## Bloco de texto

---+---

Pensamentos Soltos: Samhain

Lamp pumpkin jack-o'-lantern de www.tOrange.us com alterações.


(Alguns pensamentos, considerações e devaneios a respeito desse sabbat /não, esse não é um post sobre como festejar o Samhain).

O Samhain demarca o ano novo celta, e o início da roda do ano, sim. Mas o que ele demarca e inicia em mim?


Para além das palavras, instruções e poemas escritos nos livros de Buckland, Valiente e Cunningham (livros que levo comigo para onde quer que eu vá), o Samhain se tornou muito mais do que uma celebração. Nessa época, lembro-me como é difícil dizer adeus e como precisamos esvaziar os bolsos, para depois enchê-los.

Toda vez que vejo as comemorações de ano novo, os fogos e os cumprimentos, ouço alguns amigos e conhecidos dizerem: um ano ficou para trás, agora é tudo novo. Essas mesmas pessoas continuam nos mesmos empregos, com os mesmos preconceitos e com a mesma rotina. Ok, o ano é novo, mas o que se torna novo em cada um de nós? Por que fomos ensinados a dizer: venha o teu reino, mas não nos movimentamos para que o reino se faça? Por que o comodismo pelas coisas estabelecidas nos controlam a ponto de nos esquecermos quem somos, o que queremos e o que buscamos? O Samhain sempre suscitou essas perguntas em mim.

---+---

## O que se pede
1. Quais autores têm seus livros mencionados no texto sobre o Samhain? Liste todos.
2. De acordo com o texto sobre o Samhain, o que o Samhain demarca?
3. Para cada afirmação, diga se está de acordo com o texto sobre o Samhain e cite as palavras do texto que decidem a resposta.
(a) O texto é um post sobre como festejar o Samhain.
(b) Quem escreve leva consigo os livros citados para onde quer que vá.
(c) Os amigos e conhecidos que comemoram o ano novo mudam de emprego.

## Dados fornecidos
---+---

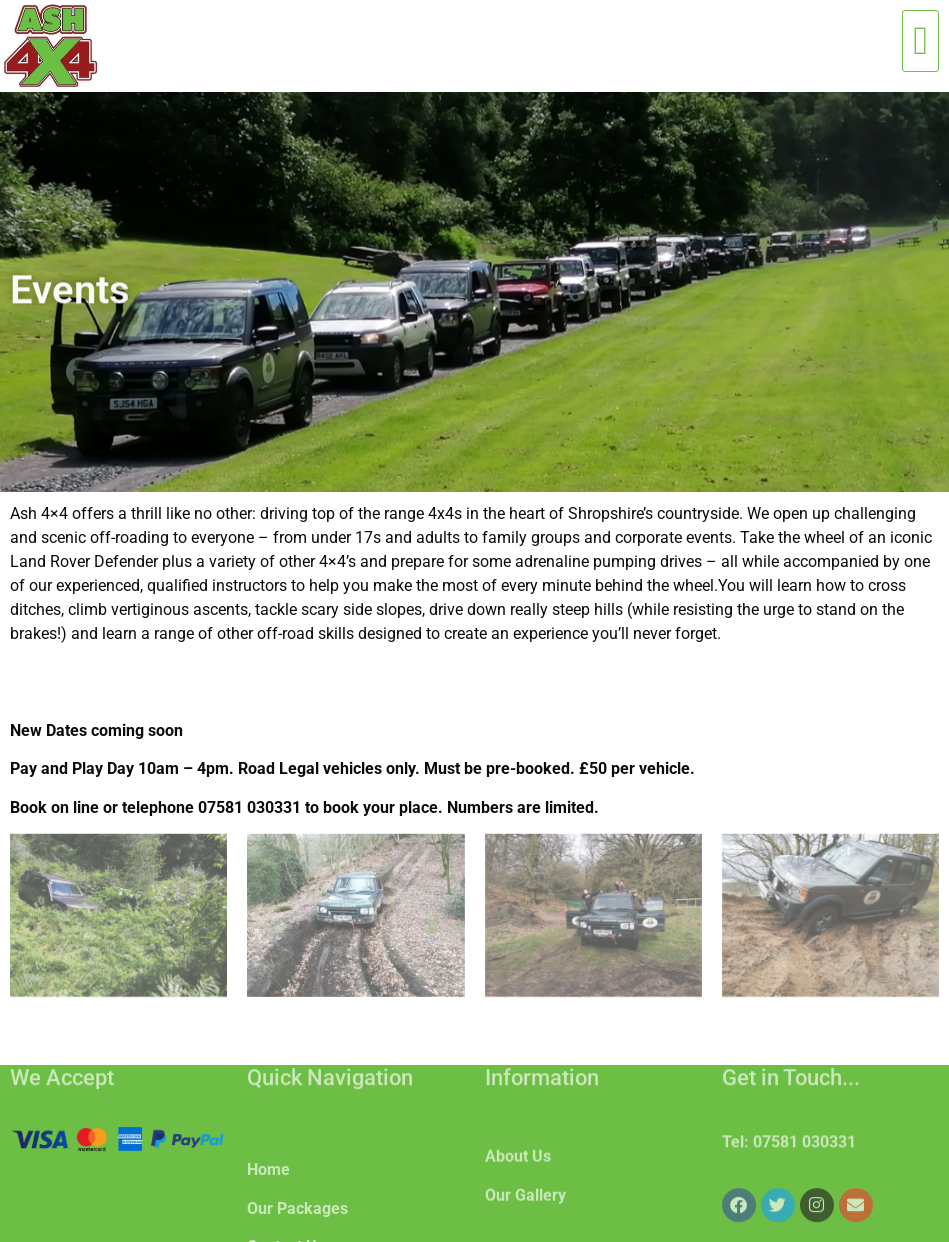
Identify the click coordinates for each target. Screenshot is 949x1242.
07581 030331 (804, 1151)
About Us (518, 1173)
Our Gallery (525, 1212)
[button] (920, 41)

---+---

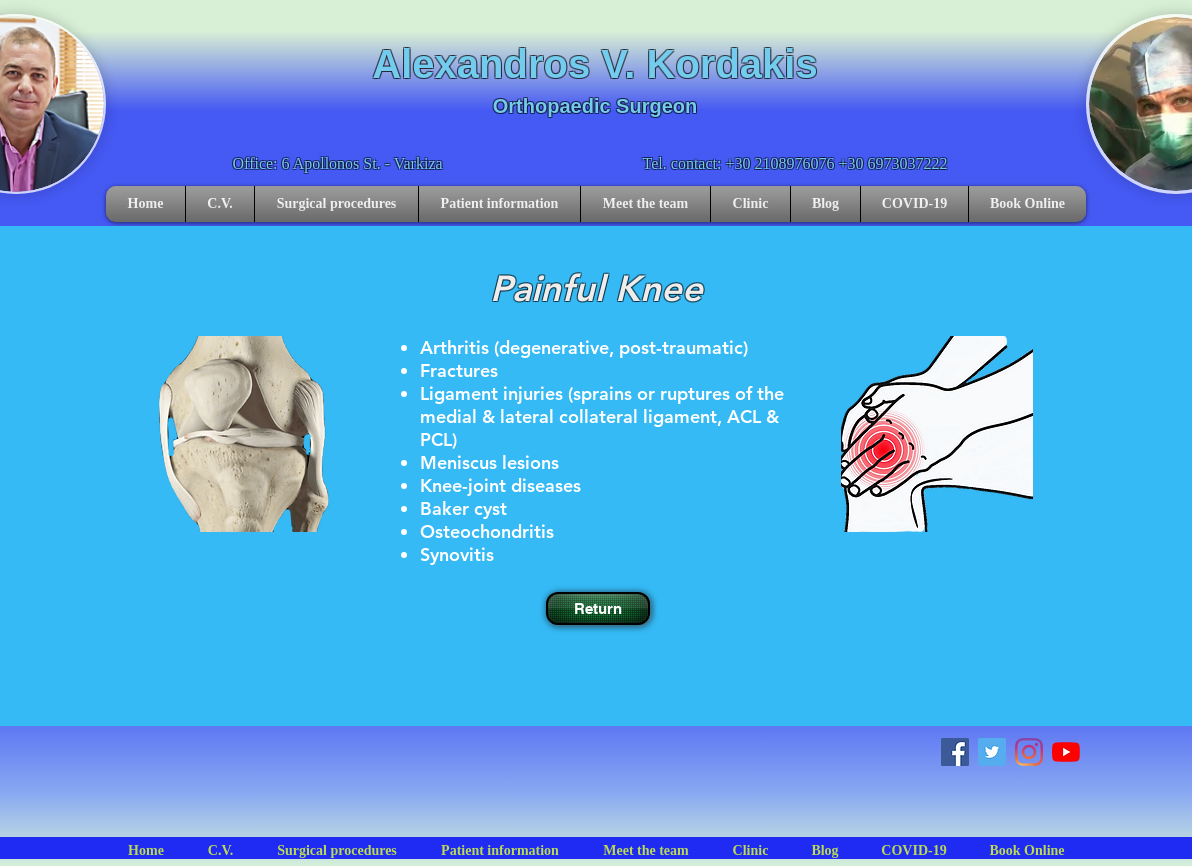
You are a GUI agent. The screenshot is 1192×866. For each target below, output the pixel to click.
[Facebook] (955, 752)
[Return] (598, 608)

---+---

## Respostas abaixo
1. Buckland, Valiente e Cunningham.

2. O ano novo celta e o início da roda do ano.

3.
(a) Não: "não, esse não é um post sobre como festejar o Samhain".
(b) Sim: "livros que levo comigo para onde quer que eu vá".
(c) Não: "Essas mesmas pessoas continuam nos mesmos empregos".